[Element and text location data]
* * * * * * *
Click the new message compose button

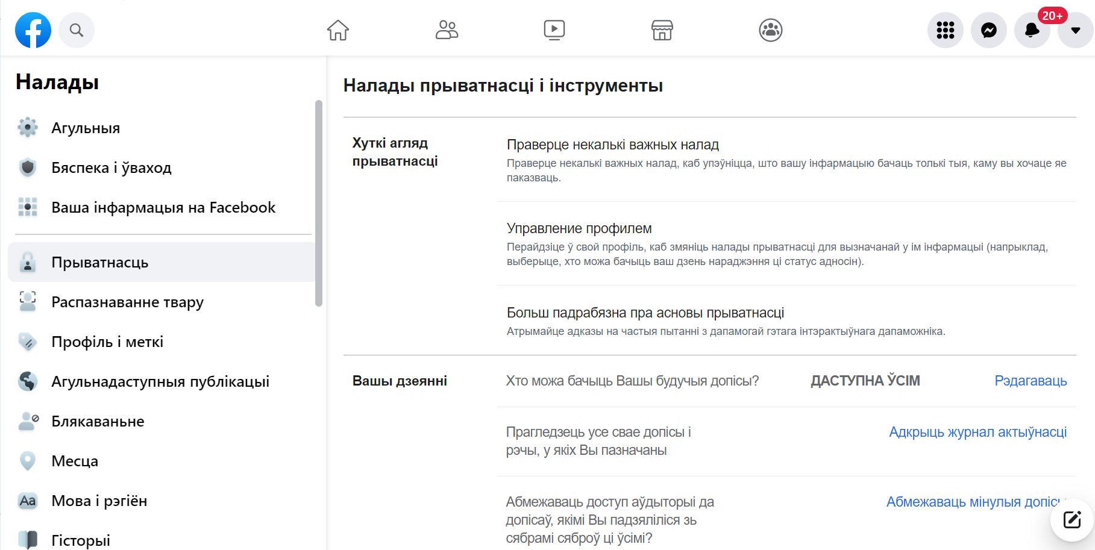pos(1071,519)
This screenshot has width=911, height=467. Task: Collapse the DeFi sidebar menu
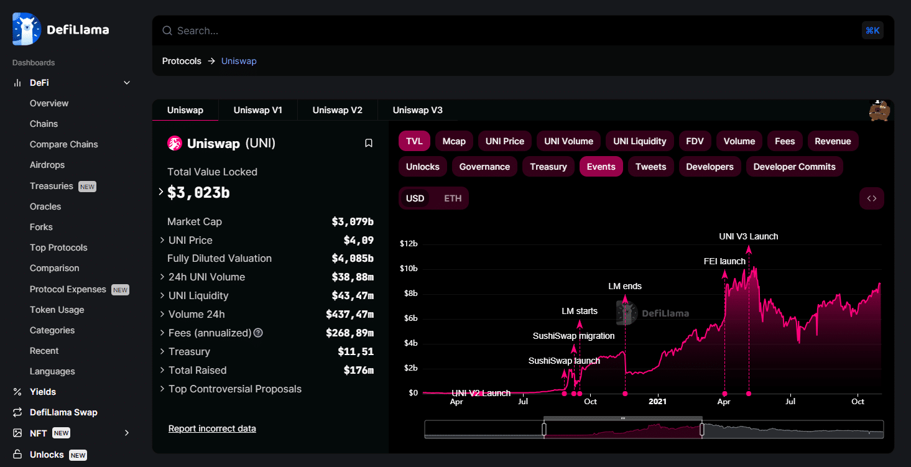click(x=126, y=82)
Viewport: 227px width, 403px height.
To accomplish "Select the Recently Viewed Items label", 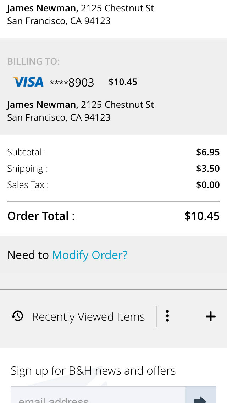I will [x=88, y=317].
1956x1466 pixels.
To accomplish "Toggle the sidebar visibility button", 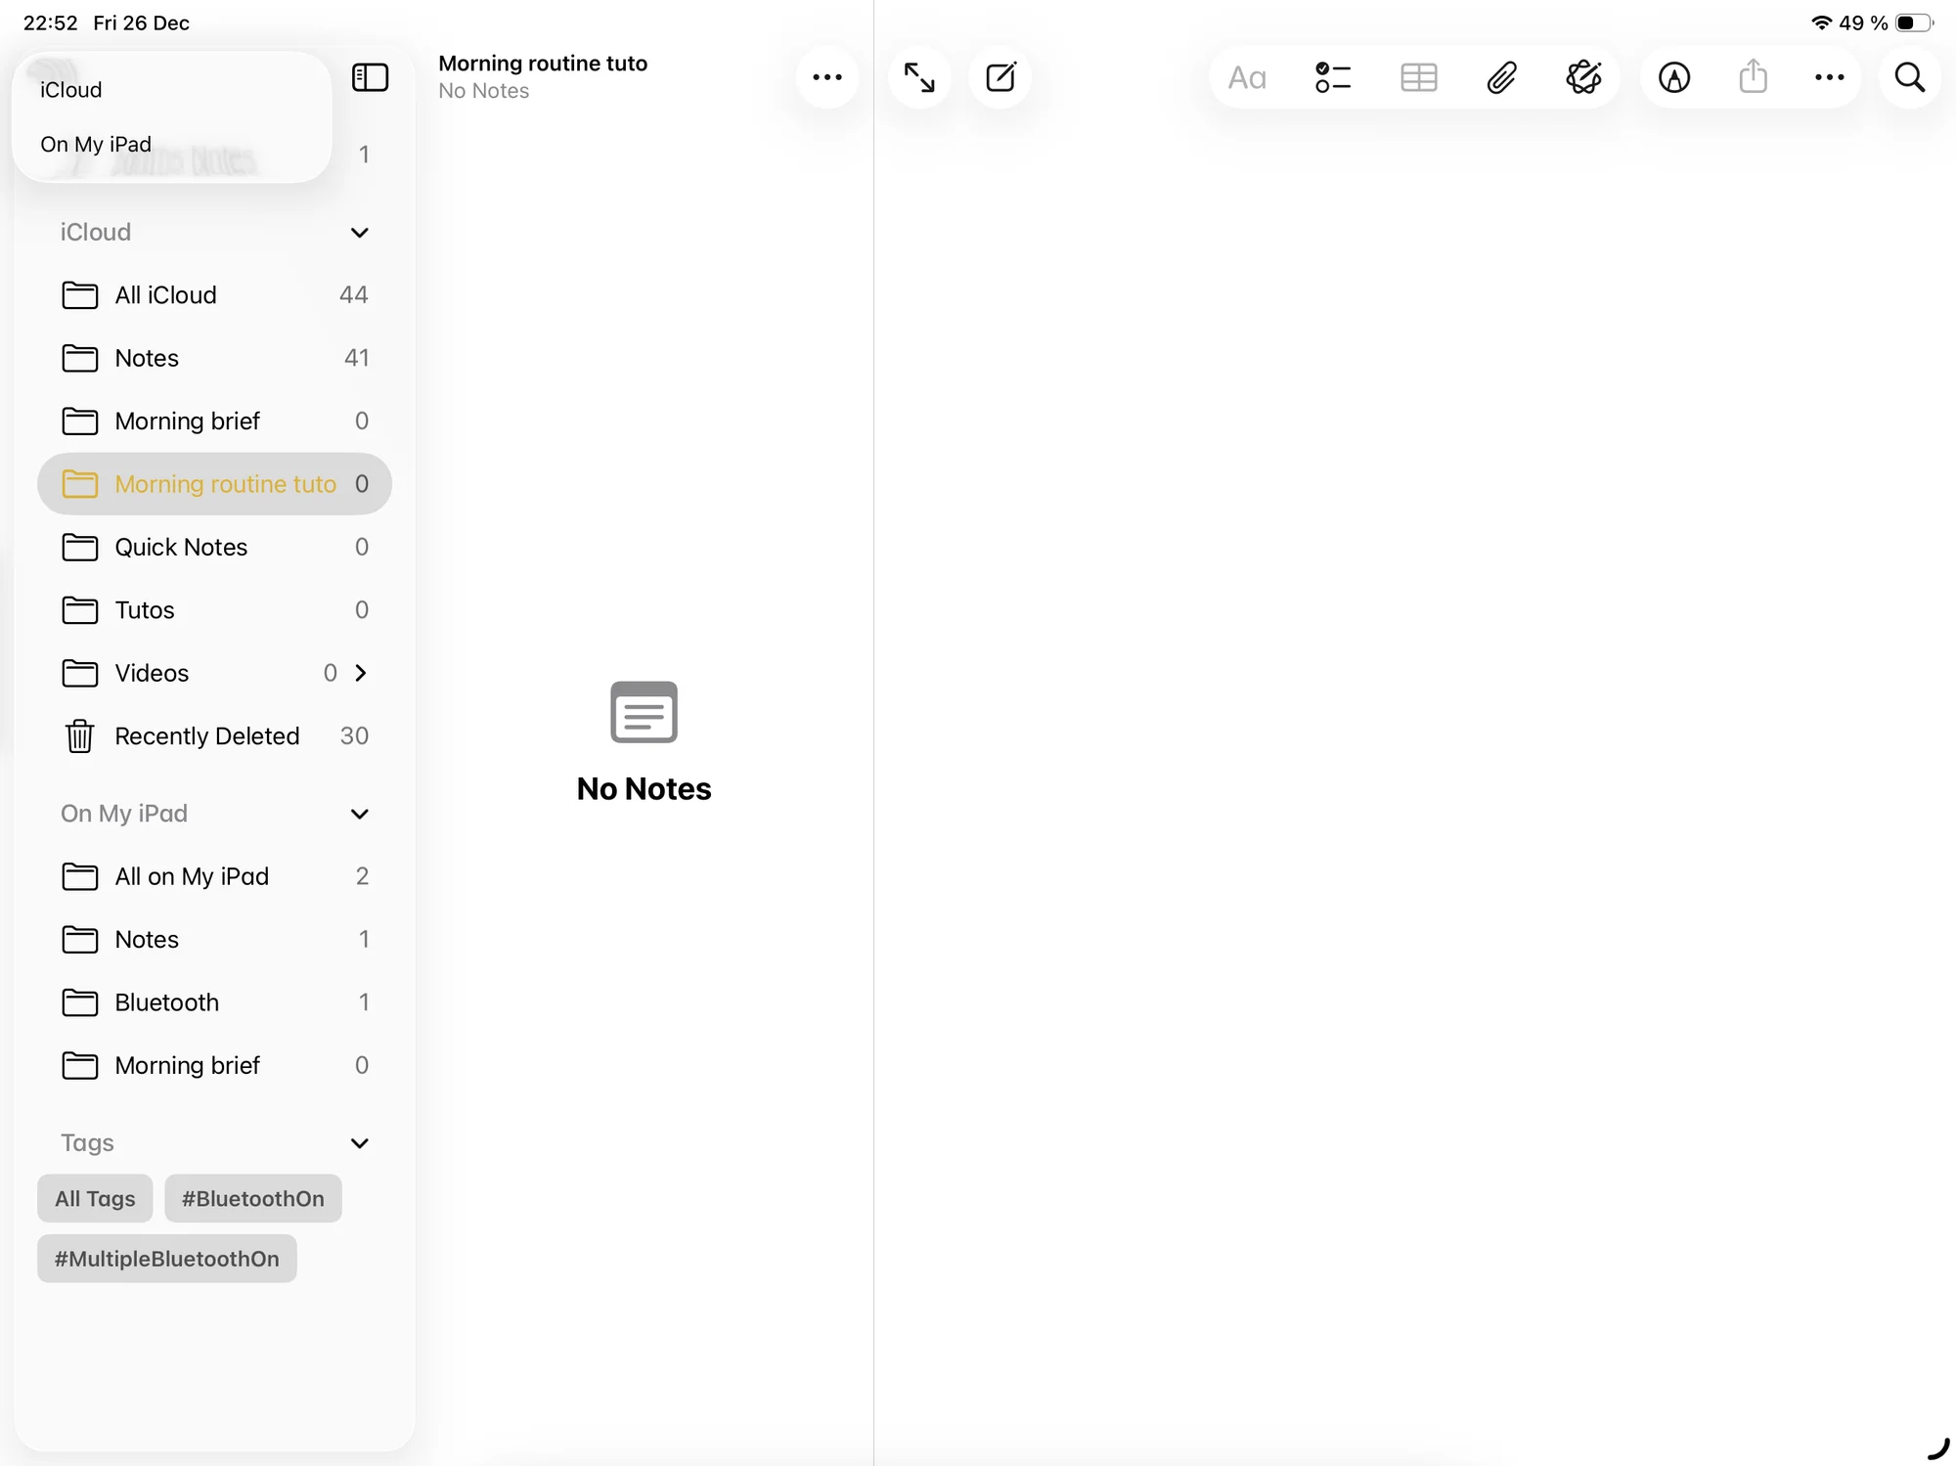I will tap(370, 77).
* * * * * * *
* [Exercise task]:
Copy out every line of the items that contains the string "height", treating uppercase and lowercase letters as different.

* [Exercise output]:
This screenshot has width=911, height=467. Task: Collapse the DeFi sidebar menu
Viewport: 227px width, 403px height.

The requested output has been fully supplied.